Having them will prevent another nation from being able to black mail us because we don’t have them.

No, once we opened Pandora’s Box and let this foul genie out we chained ourselves to the reality of having the god damn things. And, if we are going to have them they may as well work…and they should be improved on, at least in a limited way, with ongoing development.

-XT

After the Cold War ended, there was a window we could have used to negotiate universal nuclear disarmament. It might not have entirely closed yet. I bet even NK would agree to dismantle their nukes, conditional on us doing the same.

BrainGlutton:

Highly unlikely. Even if the US could have convinced the former USSR to disarm, would China have disarmed? What about France…they were testing their nukes in Polynesia just a few years ago, despite the lack of significant external threats. And then, of course, there are Israel’s “worst-kept-secret” nukes.
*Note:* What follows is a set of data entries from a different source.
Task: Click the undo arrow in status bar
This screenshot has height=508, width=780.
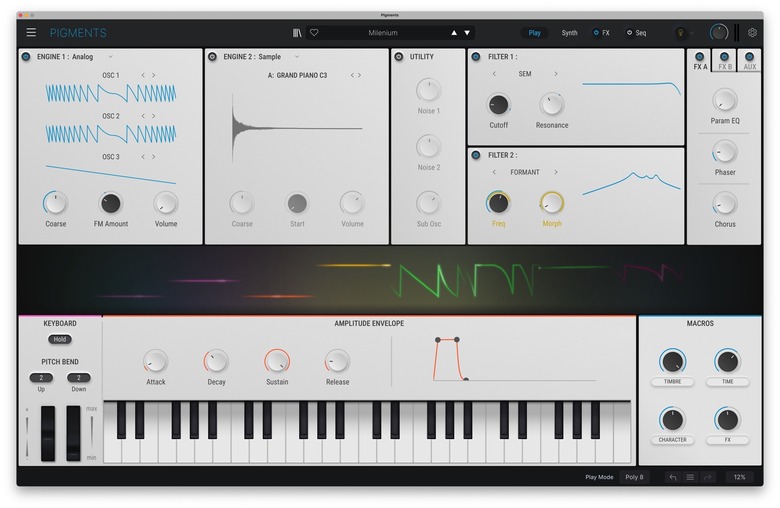Action: tap(672, 478)
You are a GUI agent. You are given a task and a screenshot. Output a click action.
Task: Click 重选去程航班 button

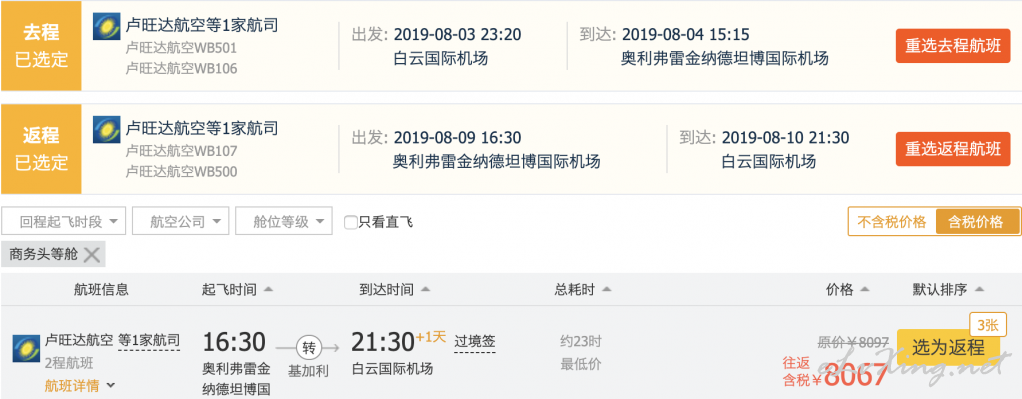tap(953, 46)
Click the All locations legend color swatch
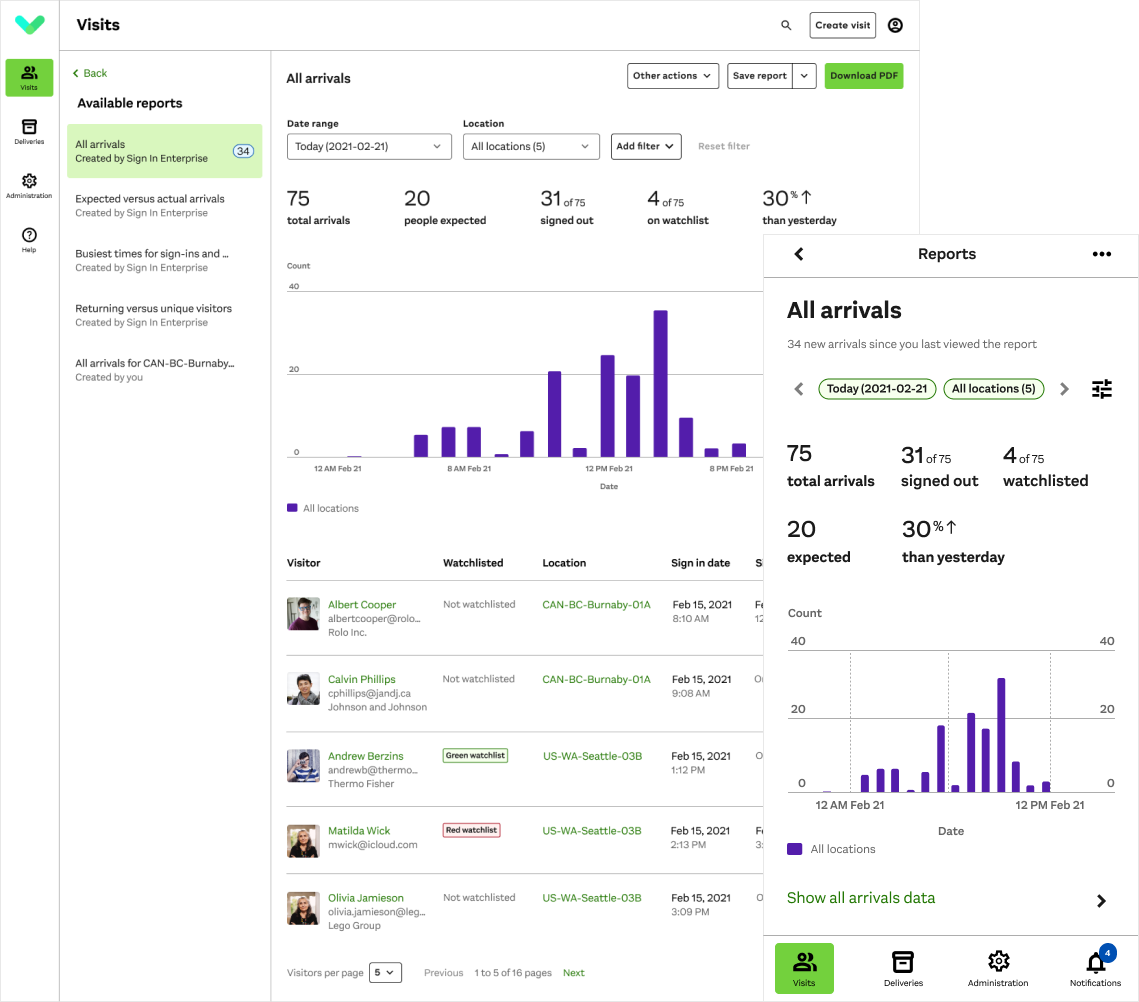Screen dimensions: 1139x1002 [292, 508]
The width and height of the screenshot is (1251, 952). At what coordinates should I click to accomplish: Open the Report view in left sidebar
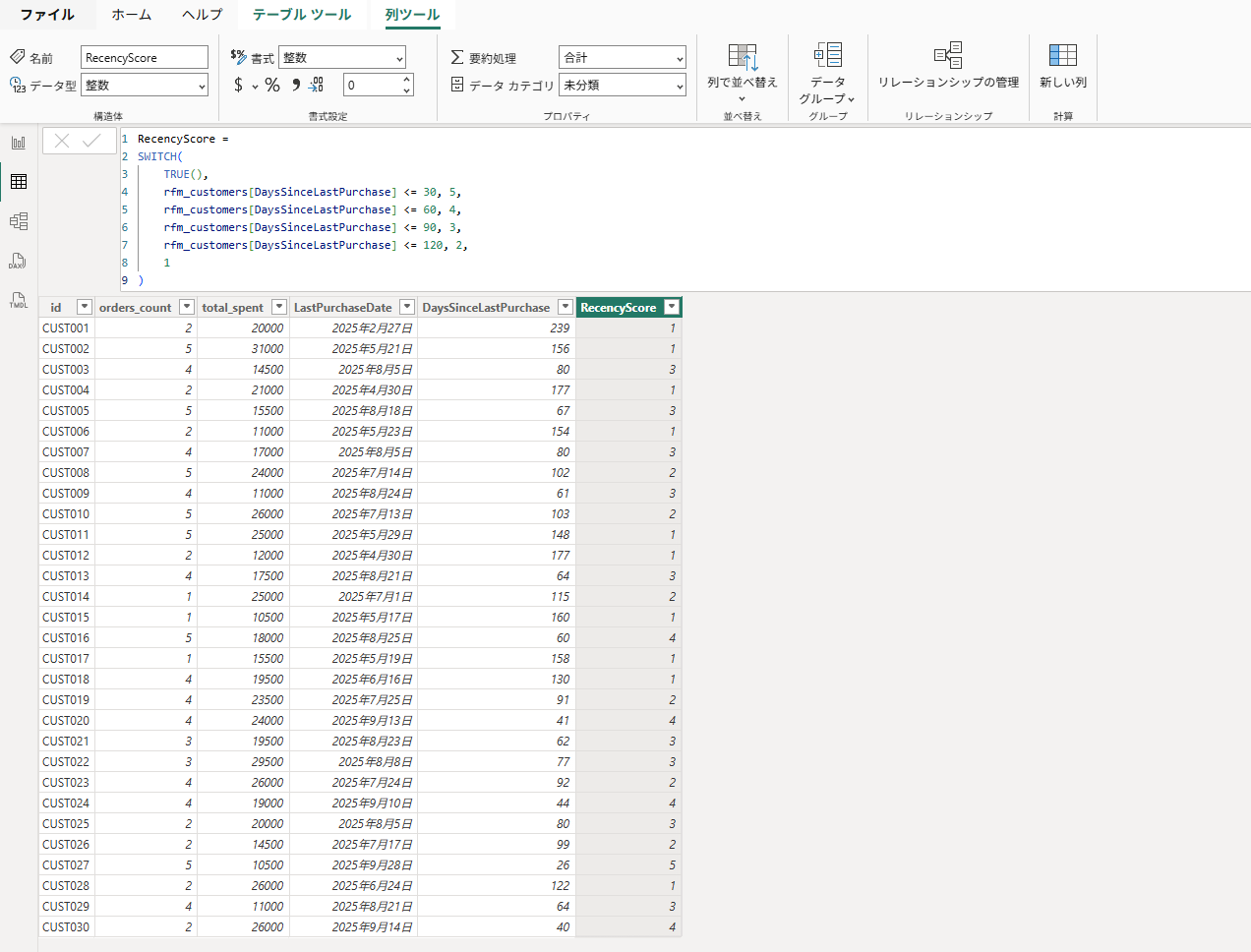pyautogui.click(x=19, y=143)
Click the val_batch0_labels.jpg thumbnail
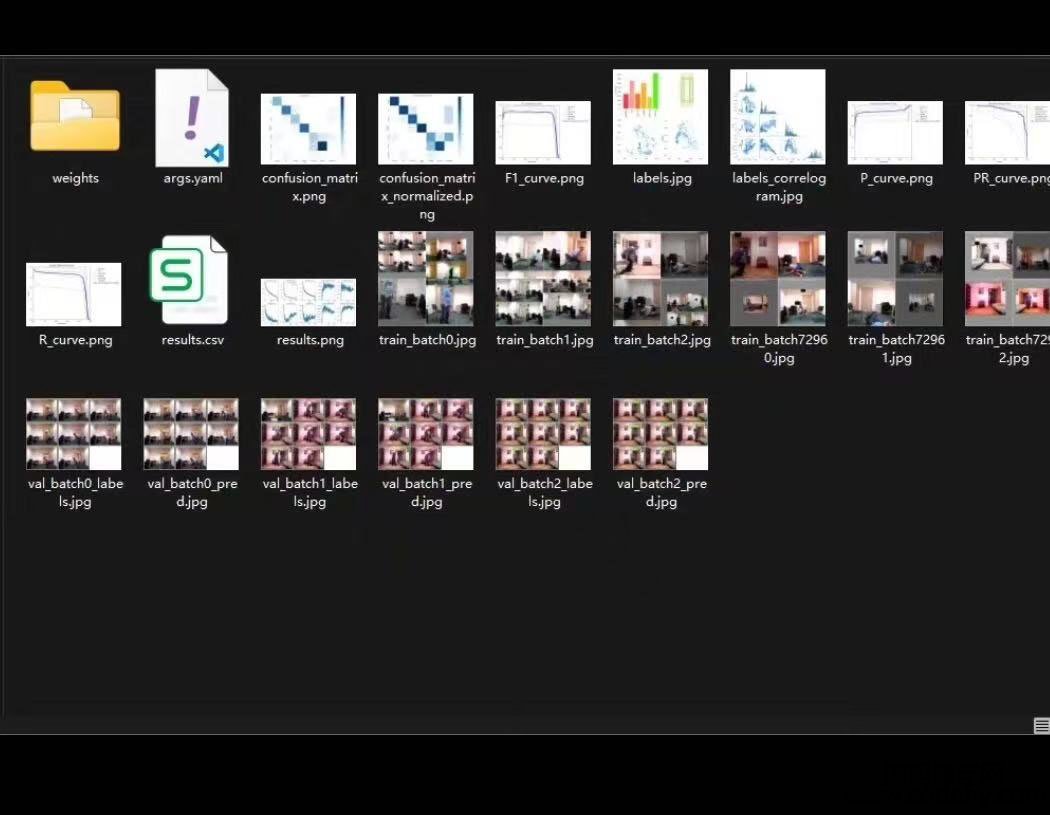Screen dimensions: 1050x815 [74, 434]
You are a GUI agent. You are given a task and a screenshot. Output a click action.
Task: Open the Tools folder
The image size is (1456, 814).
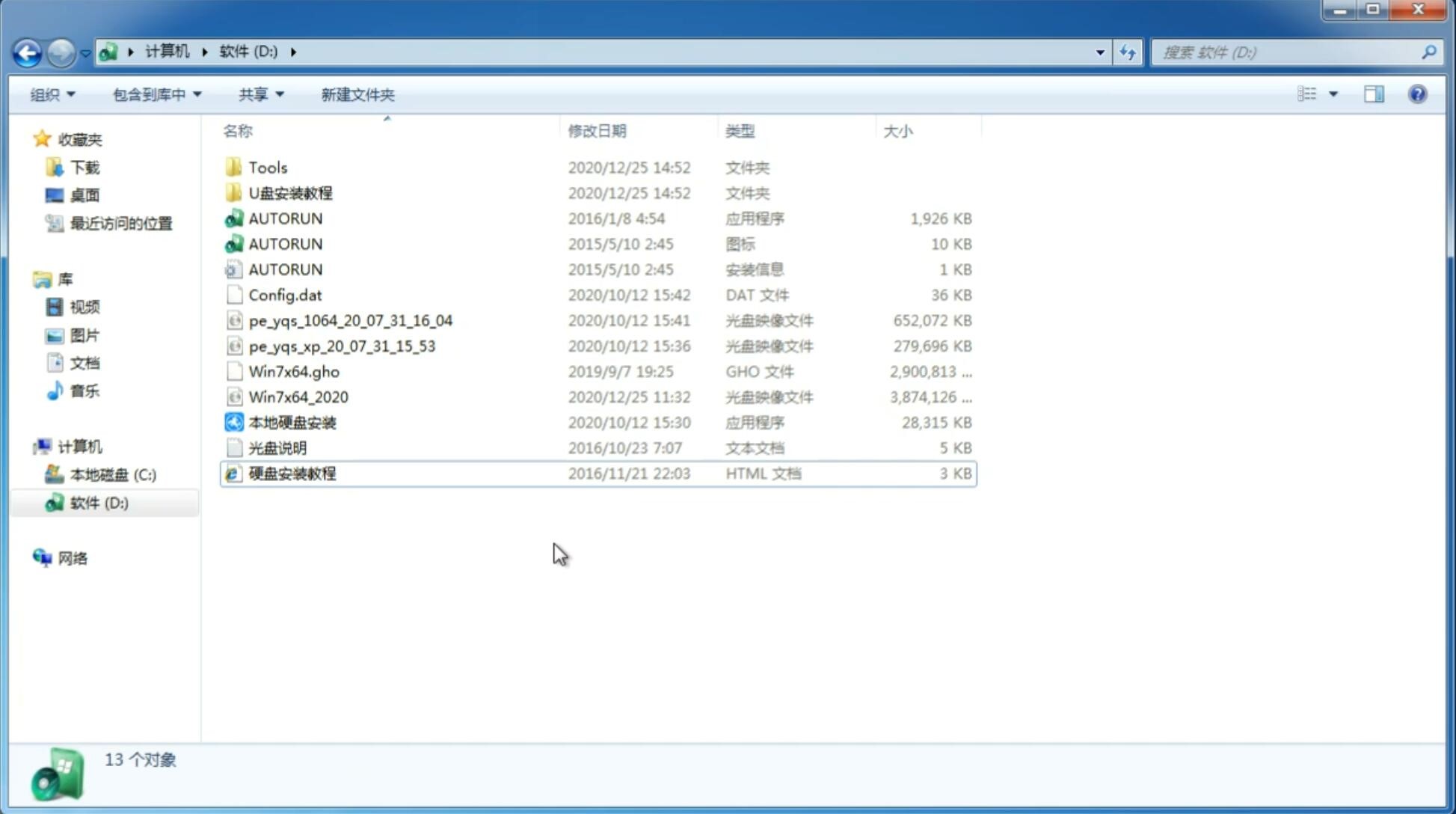click(267, 167)
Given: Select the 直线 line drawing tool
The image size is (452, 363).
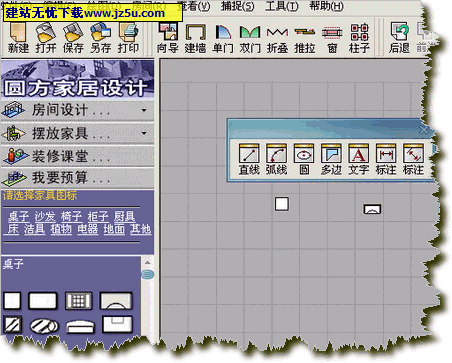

Pure speculation on your part…and not very good speculation IMHO. Only through force of arms…or the threat of the use of arms…could we have gotten universal nuclear disarmarment. Perhaps we could have cowed the Euro’s into giving up there arms (Though as cmkeller said I doubt the French would have gone along), but I don’t see how we could have convinced most of the other nations out there to do the same.

Even if we did, the nuclear genie was out of the bottle. Hell, even I know the rudiments of building an atomic bomb, and I have a rough idea of how a hydrogen bomb works as well…and I’m just an engineer. No, like it or not we have to live with the fact that the knowledge is out there, and there are a number of nation states that have both the desire and the means to build the things. Not all of which are friendly to the US.

-XT

Read Dyer’s “War” for an excellent historical explanation of minimum deterrence theory.

Nuclear weapons are a fact of life as long as the world is organized into nation states. They cannot be gotten rid of, because even if you dismantle them all, you can always build more. And arms races are much more dangerous than arms stockpiles, because you reintroduce the possibility of someone panicking over, or taking advantage of, an imbalance.

It does not matter if you dismantle all the nukes in the world; there’s at least 20 countries who could build a new one in a year, and 50 more who could do it in two or three.

The warheads on many of the weapons we currently have are at 2x their expected life cycle… meaning if they were cans of food, you wouldn’t want to open them…

The development of new warheads would likely be the development of SMALLER yield weapons (we can hit things a lot better now… and don’t the same OOMPH to do the same job)… or varible yield weapons (we have some now… but they aren’t quite a nice as advertised)…

Developing new weapons, tend to save lives… not cost more (with the same techonolgy… in general)… the more accurate our weapons, the fewer of them go off target, and the smaller the yield of the warhead (conventional or nuclear)… since we dont have to worry about knocking over he building we just missed…

You want more nuclear research… it means better ways of having the same things we have now… safer, more accurate, smaller…

Exactly. I think EEMan nailed the best reasons right there.